● AUFGABENLISTE
1. Beantworten Sie anhand des Textes über das österreichische Gesundheitswesen die folgenden drei Fragen.
(a) Wie viele von zehn Patient:innen sind mit dem österreichischen Gesundheitswesen zufrieden?
(b) Was hat die Kassenreform geschwächt?
(c) Wie viele Personen wurden Ende 2024 im Rahmen des Arbeitsklima Index befragt?
2. Führen Sie den Text über das österreichische Gesundheitswesen im Anschluss an seinen letzten Satz weiter.

● SEITENTEXT
^^^^^^^^^^^^^^^^
Diagnose Systemversagen: Wenn Gesundheit zur Frage des Einkommens wird
Nur mehr vier von zehn Patient:innen sind zufrieden mit dem österreichischen Gesundheitswesen. Angebotsdefizite und lange Wartezeiten bewegen immer mehr Versicherte dazu, Wahlärzt:innen aufzusuchen und private Versicherungen abzuschließen.

Die damit verbundenen Zusatzkosten stellen für ohnehin schon unter Druck stehende Haushalte eine große Belastung dar. Die Kassenreform hat die Mitbestimmung der Versicherten geschwächt, Leistungskürzungen und eine schleichende Privatisierung sind die Folge.
Gleiche Gesundheitsversorgung für alle? – Anspruch und Realität klaffen auseinander
Im öffentlichen Gesundheitsportal der Republik heißt es, „der gleiche und einfache Zugang zu allen Gesundheitsleistungen […] unabhängig von Alter, Wohnort, Herkunft und sozialem Status“ sei ein „wesentliches Merkmal des österreichischen Gesundheitssystems“. Ist dem tatsächlich (immer noch) so? Jüngste Befragungsergebnisse lassen jedenfalls Zweifel daran aufkommen. Im Rahmen des Arbeitsklima Index (AK Oberösterreich/IFES) wurden Ende 2024 österreichweit rund 1.200 Arbeitnehmer:innen und Arbeitslose zu ihrer Sichtweise auf das österreichische Gesundheitssystem befragt.
^^^^^^^^^^^^^^^^
● AUSGELESENE EINTRÄGE

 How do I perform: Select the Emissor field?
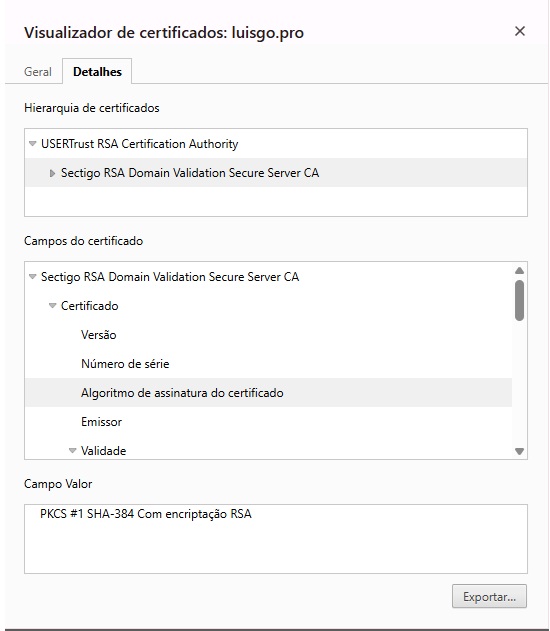(x=101, y=422)
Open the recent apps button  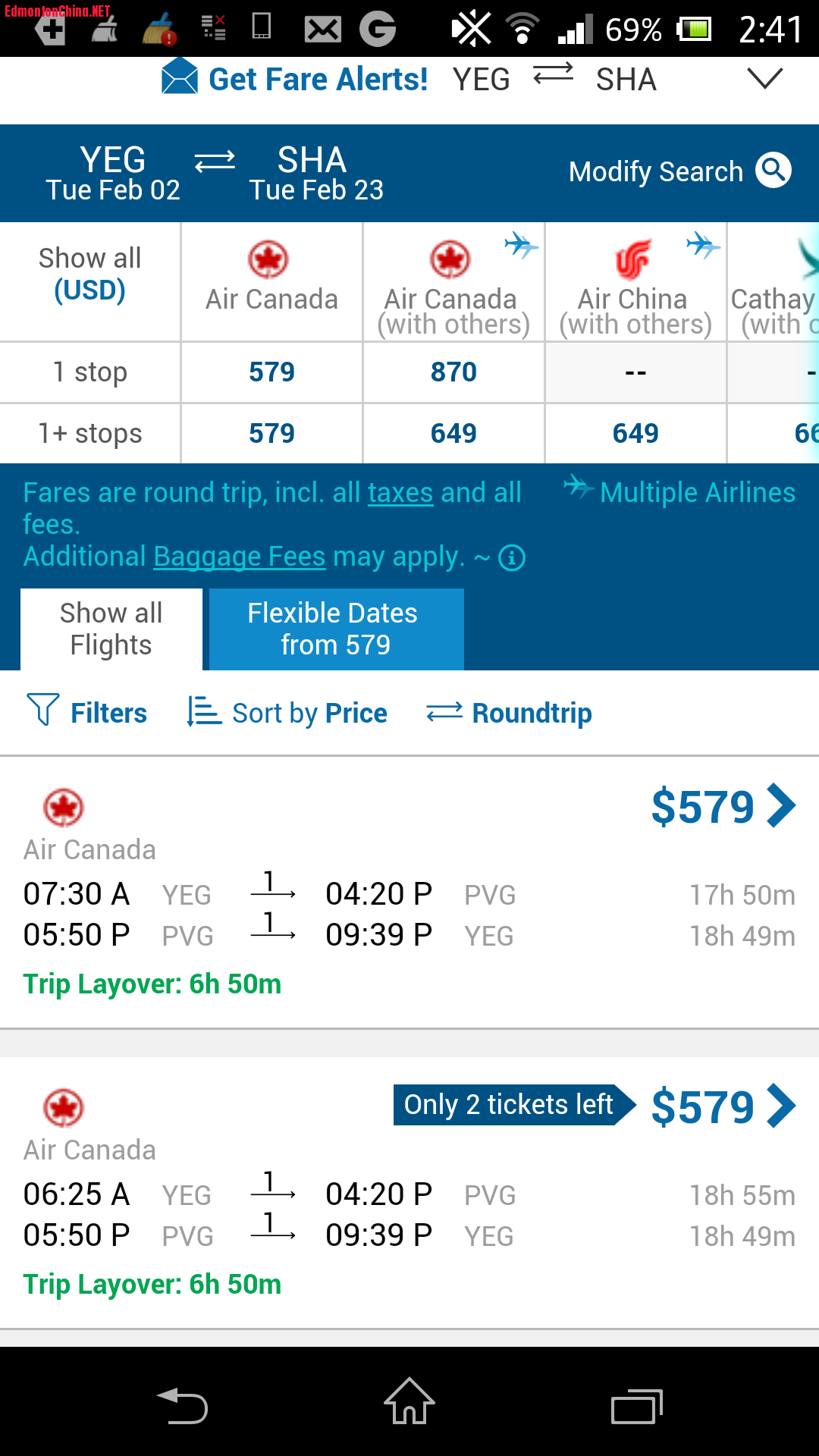pos(637,1407)
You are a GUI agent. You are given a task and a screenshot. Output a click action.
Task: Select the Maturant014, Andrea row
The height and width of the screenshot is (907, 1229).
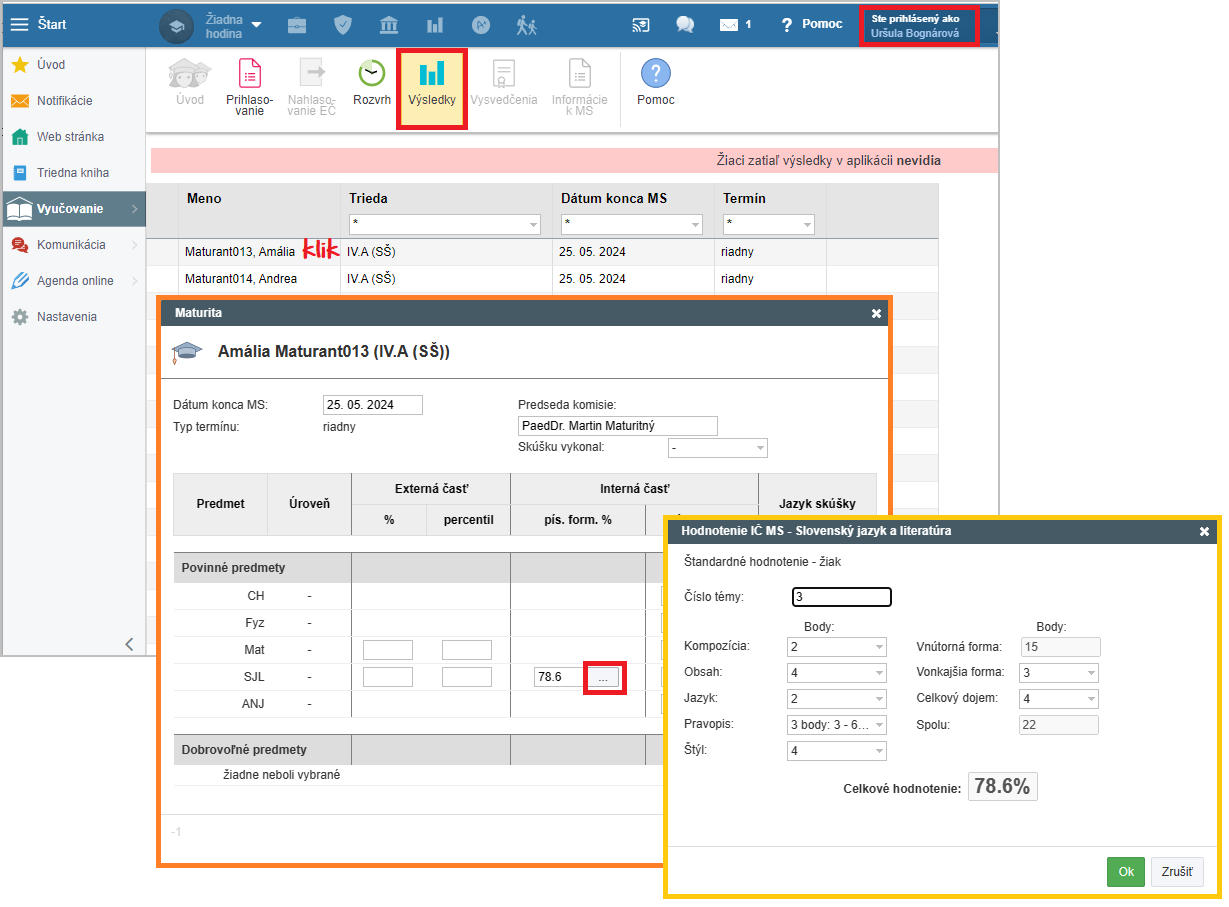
^^^^^^^^^^^^^^^^
● IHRE ANTWORTEN
1.
(a) Nur mehr vier von zehn Patient:innen.
(b) Die Mitbestimmung der Versicherten.
(c) Rund 1.200 Arbeitnehmer:innen und Arbeitslose.

2.
Dabei zeigt sich: Die Zufriedenheit mit dem Gesundheitswesen hängt stark vom Einkommen ab. Unter jenen, die sehr gut von ihrem Einkommen leben können, sind 66 Prozent zufrieden (Werte 7–10 auf einer Skala von 0–10). Ist das Einkommen hingegen kaum ausreichend, sind es nur 25 Prozent. Auch im Zeitverlauf ist ein Rückgang der Zufriedenheit erkennbar – etwa im Vergleich mit dem Austrian Health Report, bei dem identische Fragen gestellt wurden.
Geschlechtsspezifische Unterschiede werden ebenfalls deutlich: Frauen (41 Prozent) sind mit dem Gesundheitssystem (noch) weniger zufrieden als Männer (49 Prozent). Das liegt auch am schlecht ausgebauten Angebot an Frauen-, Kinder- und Jugendmedizin, bei dem es dringend Verbesserungen braucht, etwa durch spezialisierte Primärversorgungszentren. Österreichweit ist die Zufriedenheit in Wien am höchsten (50 Prozent) und in Niederösterreich am niedrigsten (41 Prozent). In urbanen Räumen ist die Zufriedenheit allgemein etwas höher als in ländlichen Gegenden.
Vom Recht auf Gesundheit zur Frage des Geldbörsels
Ein weiteres Indiz, dass es um den gleichen und einfachen Zugang zu öffentlichen Gesundheitsleistungen nicht gut bestellt ist, ist die wachsende Zahl an Privatversicherungen und an Wahlärzt:innen. Private Haushalte werden durch Zusatzkosten für Gesundheit stark belastet, viele können sich diese gar nicht leisten. Bereits jetzt betragen die privaten Gesundheitsausgaben rund 23 Prozent an den gesamten laufenden Gesundheitsausgaben.
Nur 14 Prozent aller Arbeitnehmer:innen konsultieren ausschließlich Kassenordinationen. Auch hier spielt das Einkommen eine Rolle: Wer gut verdient, greift häufiger auf Gesundheitsleistungen abseits des öffentlichen Systems zurück. Der Anteil der rein öffentlich versorgten Patient:innen liegt unter Personen mit sehr gutem Einkommen nur bei 11 Prozent, während er bei jenen mit unzureichendem Einkommen 27 Prozent beträgt.